* [EXCERPTED TEXT]
------------------------------------------------------------

Burns and co-director Lynn Novick spent ten years and $30 million producing The Vietnam War, an 18-hour, ten-episode production. Anyone tuning in to media coverage or attending one of the public panels featuring Burns and Novick is likely to conclude that the new documentary has equaled The Civil War in historical and artistic virtuosity. But if one listens to American or South Vietnamese veterans of the conflict—more easily heard today, thanks to the Internet—the verdicts are less complimentary.
During the months-long publicity blitz preceding the documentary’s release, Burns and Novick vowed that The Vietnam War would not malign American veterans of Vietnam or blame them for the war, as had happened so often in the past. Instead, the film would portray veterans as patriotic Americans who answered their nation’s call to duty. The documentary would support the troops, without necessarily supporting the war. As for the war itself, the production would not promote a particular viewpoint. “We don’t have an agenda,” Burns told the media. “We’re just umpires calling balls and strikes.” So why aren’t veterans as enthused about The Vietnam War as they should be?
The foremost reason is that Burns and Novick are not actually impartial referees, but instead use the documentary to promote an agenda, in ways glaringly obvious to veterans though not readily apparent to those too young to have lived through the war. Burns and Novick wish to show that America fought a war that was unnecessary and unwinnable, and that it did so out of national hubris.
With the consistency of a jackhammer, the documentary highlights the events most conducive to a negative interpretation of American involvement, while ignoring those supporting more positive interpretations. During 1962 and 1963, for instance, the Vietnamese Communists lost nearly every battle, yet the only battle from this period that Burns and Novick cover is the Communist victory at Ap Bac. Compounding the distortion, the documentary characterizes Ap Bac as historically representative.
During 1966 and 1967, American forces inflicted hundreds of lopsided defeats on the North Vietnamese, but the six battles that Burns and Novick feature in the episodes devoted to those years belong to a small minority of engagements where both the American and North Vietnamese forces suffered heavy losses. In the battles that it covers, the documentary takes little note of the heroism of American veterans, aside from a few fleeting references. Nothing is said of the 259 Americans who won the Congressional Medal of Honor, or the tens of thousands who won other combat awards, or the many more whose valor was recognized only by their comrades.

------------------------------------------------------------

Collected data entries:
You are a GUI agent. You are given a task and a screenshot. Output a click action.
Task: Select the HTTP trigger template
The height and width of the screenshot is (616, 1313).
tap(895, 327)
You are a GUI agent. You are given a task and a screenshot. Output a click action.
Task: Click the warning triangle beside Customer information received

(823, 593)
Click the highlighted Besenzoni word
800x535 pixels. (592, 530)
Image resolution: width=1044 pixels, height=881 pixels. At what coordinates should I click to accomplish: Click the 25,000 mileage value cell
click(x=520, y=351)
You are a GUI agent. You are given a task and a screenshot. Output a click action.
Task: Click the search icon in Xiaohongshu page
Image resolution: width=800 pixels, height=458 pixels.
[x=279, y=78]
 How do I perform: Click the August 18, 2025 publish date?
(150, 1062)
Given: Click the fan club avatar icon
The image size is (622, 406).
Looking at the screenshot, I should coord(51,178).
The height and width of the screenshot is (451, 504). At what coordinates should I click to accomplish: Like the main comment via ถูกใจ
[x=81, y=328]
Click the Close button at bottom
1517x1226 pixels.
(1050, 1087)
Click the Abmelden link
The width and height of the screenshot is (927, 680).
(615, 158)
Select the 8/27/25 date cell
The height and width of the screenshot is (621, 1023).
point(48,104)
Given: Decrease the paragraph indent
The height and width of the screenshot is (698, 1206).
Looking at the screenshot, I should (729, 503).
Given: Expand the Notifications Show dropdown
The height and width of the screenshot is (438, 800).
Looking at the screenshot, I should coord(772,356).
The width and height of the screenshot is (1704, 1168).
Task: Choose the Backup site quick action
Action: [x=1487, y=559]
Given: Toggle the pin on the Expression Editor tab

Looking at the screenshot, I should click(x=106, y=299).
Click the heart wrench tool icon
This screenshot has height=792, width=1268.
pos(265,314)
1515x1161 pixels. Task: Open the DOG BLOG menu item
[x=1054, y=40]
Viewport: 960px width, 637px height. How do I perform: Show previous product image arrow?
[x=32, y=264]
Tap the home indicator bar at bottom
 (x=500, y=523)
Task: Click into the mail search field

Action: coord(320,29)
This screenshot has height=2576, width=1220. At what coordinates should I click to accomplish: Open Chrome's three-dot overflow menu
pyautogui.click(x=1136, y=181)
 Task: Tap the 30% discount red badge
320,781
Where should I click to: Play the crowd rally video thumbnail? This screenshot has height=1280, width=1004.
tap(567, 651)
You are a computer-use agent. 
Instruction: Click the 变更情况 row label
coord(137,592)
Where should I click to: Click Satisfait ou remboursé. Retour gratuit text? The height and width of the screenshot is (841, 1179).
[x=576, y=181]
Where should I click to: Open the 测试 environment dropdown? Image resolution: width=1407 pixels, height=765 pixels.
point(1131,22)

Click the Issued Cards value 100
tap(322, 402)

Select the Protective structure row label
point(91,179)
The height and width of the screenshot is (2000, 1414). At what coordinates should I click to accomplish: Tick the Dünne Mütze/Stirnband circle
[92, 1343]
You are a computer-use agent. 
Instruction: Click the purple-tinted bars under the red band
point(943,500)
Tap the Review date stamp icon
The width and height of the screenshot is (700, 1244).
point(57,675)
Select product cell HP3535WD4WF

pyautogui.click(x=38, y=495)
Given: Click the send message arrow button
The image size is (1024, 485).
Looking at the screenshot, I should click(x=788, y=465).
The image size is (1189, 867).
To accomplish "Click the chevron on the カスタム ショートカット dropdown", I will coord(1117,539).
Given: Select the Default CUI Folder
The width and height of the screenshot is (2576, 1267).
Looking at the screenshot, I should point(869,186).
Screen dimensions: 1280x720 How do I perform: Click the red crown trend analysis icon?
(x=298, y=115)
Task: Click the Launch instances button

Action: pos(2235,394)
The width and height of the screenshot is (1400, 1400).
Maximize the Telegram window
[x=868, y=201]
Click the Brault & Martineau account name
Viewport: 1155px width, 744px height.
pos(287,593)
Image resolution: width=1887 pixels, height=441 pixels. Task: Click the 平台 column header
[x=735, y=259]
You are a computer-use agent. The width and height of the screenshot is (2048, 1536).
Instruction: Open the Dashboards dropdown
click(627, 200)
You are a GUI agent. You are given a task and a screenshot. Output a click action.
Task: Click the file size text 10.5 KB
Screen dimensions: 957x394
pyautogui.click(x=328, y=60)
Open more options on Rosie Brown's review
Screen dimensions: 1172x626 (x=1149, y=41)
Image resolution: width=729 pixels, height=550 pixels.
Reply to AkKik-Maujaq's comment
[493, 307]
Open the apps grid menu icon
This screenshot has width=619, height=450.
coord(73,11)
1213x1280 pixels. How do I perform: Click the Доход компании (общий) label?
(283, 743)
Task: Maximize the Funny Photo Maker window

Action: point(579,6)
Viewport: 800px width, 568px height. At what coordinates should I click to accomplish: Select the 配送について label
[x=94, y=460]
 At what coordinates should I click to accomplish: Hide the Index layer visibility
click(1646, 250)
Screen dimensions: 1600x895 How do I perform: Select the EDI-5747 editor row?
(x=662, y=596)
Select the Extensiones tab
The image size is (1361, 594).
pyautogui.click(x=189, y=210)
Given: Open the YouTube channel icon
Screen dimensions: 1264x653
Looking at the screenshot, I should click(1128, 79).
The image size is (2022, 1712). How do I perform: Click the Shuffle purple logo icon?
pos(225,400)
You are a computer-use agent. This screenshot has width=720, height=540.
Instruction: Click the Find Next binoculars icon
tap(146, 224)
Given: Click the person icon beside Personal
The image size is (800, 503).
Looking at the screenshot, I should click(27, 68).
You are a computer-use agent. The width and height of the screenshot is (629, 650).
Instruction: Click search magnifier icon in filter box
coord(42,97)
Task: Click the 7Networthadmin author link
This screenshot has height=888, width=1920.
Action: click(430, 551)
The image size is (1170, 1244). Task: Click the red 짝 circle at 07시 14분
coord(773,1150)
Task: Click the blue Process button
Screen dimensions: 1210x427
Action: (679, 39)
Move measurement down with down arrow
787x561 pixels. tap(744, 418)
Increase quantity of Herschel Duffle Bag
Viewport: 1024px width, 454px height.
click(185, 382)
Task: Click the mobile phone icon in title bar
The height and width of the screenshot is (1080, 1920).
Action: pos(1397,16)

------------------------------------------------------------

* [OBJECTIVES]
a - According to the piece about the Vietnam War documentary, how long did Burns and Novick spend making it, and at what cost?
b - From the collected data entries, reproduce word for word the part that opens with the line containing "Click the Issued Cards value 100" and closes with the line containing "pyautogui.click(x=38, y=495)", including both of those lines.

* [THE RESPONSES]
a - They spent ten years and $30 million.

b -
Click the Issued Cards value 100
tap(322, 402)

Select the Protective structure row label
point(91,179)
The height and width of the screenshot is (2000, 1414). At what coordinates should I click to accomplish: Tick the Dünne Mütze/Stirnband circle
[92, 1343]
You are a computer-use agent. 
Instruction: Click the purple-tinted bars under the red band
point(943,500)
Tap the Review date stamp icon
The width and height of the screenshot is (700, 1244).
point(57,675)
Select product cell HP3535WD4WF

pyautogui.click(x=38, y=495)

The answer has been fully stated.